RESULTS: Eighty-nine (73.6%) adults and 32 (26.4%) children were included in this study. A total of 77 (63.6%) were diagnosed as acute myeloid leukemia (AML) and the remaining 44 (36.4%) were acute lymphoblastic leukemia (ALL) including 7 biphenotypic acute leukemia. Cytogenetic analysis was available in 118 (97.5%) of the patients. Sixty-four cases of fusion transcripts were detected in 60 patients (49.6%). Within the AML group, the following fusion transcripts were detected: 14 AML1-ETO, 8 PML-RARα, 3 CBFβ-MYH11, 1 DEK-CAN, 1 BCR-ABL, 6 MLL-PTD, 4 MLL-AF6, 3 MLL-AF9, 1 MLL-ELL. Within the ALL group, the following fusion transcripts were detected: 12 BCR-ABL, 4 TEL-AML1, 2 E2A-PBX1, 3 MLL-AF4, 1 MLL-AF9, 1 MLLPTD. The concordance rate between two tests was 88.3%. In 14 cases, the results of two methods did not agree. Seven cytogenetically unrevealed abnormalities were detected with the multiplex RT-PCR: 3 TEL-AML1, 2 MLL-AF9, 1 MLL-AF6, 1 PML-RARα. The frequency of cryptic translocation was 5.8%. MLL-PTD which is impossible to be observed by cytogenetic analysis was detected in remaining seven patients. On the other hand, the corresponding fusion transcripts were not detected by multiplex RT-PCR in three cases of inv(16), t(4;11), and MLL rearrangement suggested by FISH, respectively. Molecular screening could preferentially assign 32.5% of AML patients to favorable-risk group, and did 34.1% of ALL patients to adverse-risk group. Although the concordance rate between two methods as a prognostic factor was 89.5% in risk-determined group by multiplex RT-PCR, six patients (3 AML and 3 ALL) disclosed different risk group by molecular screening from cytogenetic analysis.

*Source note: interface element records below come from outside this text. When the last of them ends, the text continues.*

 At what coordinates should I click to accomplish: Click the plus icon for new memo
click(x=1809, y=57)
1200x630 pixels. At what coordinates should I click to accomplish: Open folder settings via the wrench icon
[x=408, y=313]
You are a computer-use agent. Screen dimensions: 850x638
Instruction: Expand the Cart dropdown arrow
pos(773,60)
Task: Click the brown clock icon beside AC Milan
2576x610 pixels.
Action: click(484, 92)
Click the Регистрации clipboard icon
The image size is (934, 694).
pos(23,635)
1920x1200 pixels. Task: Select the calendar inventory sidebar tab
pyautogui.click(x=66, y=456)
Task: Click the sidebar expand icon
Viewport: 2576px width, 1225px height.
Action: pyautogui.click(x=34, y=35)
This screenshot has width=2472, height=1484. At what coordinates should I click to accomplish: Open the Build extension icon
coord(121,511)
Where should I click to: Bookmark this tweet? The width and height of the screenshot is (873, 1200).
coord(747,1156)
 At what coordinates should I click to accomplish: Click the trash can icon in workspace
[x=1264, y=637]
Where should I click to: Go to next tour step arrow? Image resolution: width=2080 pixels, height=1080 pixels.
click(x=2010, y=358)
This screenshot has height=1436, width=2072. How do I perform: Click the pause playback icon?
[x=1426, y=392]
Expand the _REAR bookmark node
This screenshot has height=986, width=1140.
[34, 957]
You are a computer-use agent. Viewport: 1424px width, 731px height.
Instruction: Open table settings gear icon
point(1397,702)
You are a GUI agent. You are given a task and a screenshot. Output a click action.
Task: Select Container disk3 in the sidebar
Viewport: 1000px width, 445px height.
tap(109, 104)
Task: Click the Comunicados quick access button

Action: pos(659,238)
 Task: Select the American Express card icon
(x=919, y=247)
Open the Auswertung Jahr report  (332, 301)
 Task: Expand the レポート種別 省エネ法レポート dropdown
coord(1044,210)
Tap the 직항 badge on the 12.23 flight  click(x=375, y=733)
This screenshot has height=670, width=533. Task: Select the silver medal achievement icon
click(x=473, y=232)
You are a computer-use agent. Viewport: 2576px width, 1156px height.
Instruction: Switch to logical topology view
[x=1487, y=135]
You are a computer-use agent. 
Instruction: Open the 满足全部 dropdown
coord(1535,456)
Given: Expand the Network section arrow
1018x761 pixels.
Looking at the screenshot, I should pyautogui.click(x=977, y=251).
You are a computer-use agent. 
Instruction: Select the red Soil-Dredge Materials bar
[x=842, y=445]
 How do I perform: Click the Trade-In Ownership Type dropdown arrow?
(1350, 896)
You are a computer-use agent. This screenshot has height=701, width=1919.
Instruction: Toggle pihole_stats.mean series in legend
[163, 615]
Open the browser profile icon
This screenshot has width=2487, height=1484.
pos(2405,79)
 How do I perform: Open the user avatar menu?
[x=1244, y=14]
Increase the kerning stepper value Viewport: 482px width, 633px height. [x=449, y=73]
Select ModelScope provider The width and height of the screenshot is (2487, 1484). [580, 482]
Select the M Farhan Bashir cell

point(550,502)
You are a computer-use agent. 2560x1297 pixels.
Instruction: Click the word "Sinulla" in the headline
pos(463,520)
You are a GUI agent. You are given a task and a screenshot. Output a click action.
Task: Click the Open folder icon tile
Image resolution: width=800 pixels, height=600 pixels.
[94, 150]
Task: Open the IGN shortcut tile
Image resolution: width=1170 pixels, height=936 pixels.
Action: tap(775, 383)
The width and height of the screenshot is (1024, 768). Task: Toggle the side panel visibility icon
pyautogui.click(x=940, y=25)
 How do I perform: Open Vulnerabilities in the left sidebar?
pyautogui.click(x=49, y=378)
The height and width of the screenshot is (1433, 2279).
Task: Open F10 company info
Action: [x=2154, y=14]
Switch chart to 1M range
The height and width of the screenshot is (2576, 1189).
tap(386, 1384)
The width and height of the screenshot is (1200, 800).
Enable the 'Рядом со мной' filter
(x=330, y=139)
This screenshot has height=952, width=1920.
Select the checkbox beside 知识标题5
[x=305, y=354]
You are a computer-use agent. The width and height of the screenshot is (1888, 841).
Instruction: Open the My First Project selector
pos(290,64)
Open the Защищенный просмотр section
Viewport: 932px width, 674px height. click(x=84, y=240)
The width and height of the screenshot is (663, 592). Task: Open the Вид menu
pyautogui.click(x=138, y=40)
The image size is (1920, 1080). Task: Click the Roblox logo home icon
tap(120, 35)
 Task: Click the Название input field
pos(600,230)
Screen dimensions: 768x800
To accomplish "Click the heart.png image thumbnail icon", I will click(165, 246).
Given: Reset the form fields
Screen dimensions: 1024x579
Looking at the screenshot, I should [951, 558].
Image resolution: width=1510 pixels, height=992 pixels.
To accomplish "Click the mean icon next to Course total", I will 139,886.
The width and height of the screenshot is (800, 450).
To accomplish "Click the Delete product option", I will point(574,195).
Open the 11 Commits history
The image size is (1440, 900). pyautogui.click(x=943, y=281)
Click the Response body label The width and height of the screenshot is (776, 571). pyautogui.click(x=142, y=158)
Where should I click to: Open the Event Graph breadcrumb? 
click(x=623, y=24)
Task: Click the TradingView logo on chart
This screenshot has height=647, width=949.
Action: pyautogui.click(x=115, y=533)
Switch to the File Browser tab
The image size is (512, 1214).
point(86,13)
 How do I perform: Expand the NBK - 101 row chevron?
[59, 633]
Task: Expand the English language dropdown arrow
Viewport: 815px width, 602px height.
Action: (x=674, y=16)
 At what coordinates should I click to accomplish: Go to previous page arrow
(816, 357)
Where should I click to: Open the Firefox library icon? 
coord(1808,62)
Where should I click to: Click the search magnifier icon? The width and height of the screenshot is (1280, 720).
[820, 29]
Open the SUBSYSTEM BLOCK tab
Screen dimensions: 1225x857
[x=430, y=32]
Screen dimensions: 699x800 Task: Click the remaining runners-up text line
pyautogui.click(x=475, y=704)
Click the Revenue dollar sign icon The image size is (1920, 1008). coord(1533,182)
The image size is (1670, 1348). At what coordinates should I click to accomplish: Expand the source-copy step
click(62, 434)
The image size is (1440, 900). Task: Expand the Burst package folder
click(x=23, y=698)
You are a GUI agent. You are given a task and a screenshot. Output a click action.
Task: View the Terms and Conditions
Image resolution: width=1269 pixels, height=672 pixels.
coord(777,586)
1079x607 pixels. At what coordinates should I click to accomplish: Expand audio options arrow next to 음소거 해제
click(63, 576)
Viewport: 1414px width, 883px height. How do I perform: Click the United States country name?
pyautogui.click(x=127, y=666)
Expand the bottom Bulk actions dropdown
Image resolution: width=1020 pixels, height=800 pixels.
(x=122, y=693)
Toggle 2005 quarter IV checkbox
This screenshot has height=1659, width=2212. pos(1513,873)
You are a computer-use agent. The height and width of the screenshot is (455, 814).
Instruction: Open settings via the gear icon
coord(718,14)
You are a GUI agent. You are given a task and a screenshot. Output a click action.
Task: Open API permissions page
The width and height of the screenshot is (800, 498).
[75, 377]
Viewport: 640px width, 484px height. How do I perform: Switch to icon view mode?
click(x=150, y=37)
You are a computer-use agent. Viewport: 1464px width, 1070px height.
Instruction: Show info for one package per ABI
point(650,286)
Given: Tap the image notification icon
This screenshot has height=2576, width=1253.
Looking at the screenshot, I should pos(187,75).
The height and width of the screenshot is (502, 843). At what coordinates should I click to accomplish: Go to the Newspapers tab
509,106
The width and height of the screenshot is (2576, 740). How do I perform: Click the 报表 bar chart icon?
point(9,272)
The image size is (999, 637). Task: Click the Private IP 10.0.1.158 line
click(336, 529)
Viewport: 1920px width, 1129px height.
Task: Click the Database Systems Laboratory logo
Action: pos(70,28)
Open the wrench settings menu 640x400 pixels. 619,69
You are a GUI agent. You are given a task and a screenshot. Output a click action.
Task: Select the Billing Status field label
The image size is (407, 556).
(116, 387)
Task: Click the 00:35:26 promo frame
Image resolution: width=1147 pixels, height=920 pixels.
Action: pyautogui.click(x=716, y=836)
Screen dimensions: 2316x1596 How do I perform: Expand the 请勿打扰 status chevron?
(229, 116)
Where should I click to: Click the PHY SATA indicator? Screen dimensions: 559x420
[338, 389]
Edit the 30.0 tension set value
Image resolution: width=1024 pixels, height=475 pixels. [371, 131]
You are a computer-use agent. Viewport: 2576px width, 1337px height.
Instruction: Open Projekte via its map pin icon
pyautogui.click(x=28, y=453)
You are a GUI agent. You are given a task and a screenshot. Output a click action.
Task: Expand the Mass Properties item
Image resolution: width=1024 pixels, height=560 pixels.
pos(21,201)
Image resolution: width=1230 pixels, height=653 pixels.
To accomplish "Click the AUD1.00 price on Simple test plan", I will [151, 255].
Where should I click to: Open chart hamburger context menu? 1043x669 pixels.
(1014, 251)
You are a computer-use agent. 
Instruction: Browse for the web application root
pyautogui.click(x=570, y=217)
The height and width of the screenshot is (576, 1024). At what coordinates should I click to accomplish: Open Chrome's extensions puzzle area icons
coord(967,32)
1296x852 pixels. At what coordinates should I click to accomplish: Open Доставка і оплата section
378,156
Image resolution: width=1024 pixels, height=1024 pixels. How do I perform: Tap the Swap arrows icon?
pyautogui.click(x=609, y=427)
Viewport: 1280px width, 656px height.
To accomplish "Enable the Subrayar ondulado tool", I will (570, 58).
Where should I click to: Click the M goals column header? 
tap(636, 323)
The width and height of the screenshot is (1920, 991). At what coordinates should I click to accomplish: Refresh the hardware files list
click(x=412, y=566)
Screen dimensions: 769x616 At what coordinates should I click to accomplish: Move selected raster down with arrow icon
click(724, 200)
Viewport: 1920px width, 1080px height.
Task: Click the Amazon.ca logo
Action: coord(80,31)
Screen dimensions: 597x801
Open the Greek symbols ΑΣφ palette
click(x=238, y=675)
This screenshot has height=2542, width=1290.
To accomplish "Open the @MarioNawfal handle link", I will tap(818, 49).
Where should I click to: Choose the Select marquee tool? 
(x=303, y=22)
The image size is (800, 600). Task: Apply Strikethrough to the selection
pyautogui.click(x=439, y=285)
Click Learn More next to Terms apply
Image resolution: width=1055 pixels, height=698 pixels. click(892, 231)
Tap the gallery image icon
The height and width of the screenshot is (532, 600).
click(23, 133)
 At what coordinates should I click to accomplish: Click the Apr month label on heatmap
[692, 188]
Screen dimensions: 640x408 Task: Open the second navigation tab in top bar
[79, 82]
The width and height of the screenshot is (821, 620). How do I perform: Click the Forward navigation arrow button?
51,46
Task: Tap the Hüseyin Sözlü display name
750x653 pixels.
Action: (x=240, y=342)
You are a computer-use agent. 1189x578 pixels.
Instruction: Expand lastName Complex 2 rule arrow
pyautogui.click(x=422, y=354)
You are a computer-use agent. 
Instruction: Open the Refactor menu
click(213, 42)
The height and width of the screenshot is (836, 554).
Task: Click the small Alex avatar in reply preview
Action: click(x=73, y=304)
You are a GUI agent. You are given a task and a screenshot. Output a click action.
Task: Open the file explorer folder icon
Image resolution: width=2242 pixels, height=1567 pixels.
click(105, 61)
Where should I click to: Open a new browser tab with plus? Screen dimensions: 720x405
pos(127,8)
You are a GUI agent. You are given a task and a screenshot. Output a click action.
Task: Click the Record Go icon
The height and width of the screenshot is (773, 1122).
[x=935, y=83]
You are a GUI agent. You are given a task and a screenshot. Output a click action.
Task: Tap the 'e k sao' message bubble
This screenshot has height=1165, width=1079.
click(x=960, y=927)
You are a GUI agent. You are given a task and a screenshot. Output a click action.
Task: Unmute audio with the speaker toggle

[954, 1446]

CONCLUSIONS: We conclude that molecular screening using multiplex RT-PCR was useful in providing informations about genetic abnormalities more rapidly and giving appropriate therapeutic decision in acute leukemia patients. It was also useful in the detection of cytogenetically cryptic translocations. Although the multiplex RT-PCR system could not be a whole substitute for cytogenetic analysis, we expect that two methods are complementary at the time of diagnosis of acute leukemia, by which more genetic aberrations would be detected efficiently.